→ **Work instructions**
Copy each line of the listing below where the word "computer" turns up.

-=-=-=-=-

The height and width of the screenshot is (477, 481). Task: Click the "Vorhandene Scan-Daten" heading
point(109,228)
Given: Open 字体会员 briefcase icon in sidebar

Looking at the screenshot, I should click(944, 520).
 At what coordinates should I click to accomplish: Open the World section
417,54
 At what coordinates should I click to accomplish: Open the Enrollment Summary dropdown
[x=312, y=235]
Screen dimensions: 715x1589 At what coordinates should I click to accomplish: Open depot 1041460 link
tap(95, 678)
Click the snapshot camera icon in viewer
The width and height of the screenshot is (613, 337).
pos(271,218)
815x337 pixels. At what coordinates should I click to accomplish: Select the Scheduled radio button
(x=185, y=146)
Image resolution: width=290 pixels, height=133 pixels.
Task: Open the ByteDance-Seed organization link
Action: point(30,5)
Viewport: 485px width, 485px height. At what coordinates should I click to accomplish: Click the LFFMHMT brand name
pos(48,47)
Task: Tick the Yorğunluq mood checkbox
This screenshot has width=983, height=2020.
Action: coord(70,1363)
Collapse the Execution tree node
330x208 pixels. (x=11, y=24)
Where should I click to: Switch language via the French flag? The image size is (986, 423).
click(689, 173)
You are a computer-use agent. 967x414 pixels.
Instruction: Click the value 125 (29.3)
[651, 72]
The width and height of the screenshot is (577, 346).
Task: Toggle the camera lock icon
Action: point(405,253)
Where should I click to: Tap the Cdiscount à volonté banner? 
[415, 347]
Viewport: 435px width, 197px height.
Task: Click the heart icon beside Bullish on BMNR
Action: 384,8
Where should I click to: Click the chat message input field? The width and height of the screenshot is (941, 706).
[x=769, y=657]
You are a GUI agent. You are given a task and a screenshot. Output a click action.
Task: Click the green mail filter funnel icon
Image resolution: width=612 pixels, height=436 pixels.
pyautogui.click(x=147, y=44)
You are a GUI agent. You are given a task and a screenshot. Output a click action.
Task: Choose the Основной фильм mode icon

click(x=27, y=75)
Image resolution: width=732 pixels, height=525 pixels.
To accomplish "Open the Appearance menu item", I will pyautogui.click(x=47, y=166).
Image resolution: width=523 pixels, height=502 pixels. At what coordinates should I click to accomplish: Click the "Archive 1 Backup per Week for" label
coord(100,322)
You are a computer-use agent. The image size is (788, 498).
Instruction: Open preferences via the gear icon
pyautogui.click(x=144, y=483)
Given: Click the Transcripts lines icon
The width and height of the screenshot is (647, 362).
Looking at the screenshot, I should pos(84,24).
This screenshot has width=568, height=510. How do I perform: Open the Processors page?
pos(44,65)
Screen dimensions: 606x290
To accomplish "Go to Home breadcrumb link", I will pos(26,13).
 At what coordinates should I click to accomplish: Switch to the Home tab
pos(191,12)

-=-=-=-=-

→ **Exercise answer**
You are a computer-use agent. 967x414 pixels.
You are a computer-use agent. The image size is (788, 498).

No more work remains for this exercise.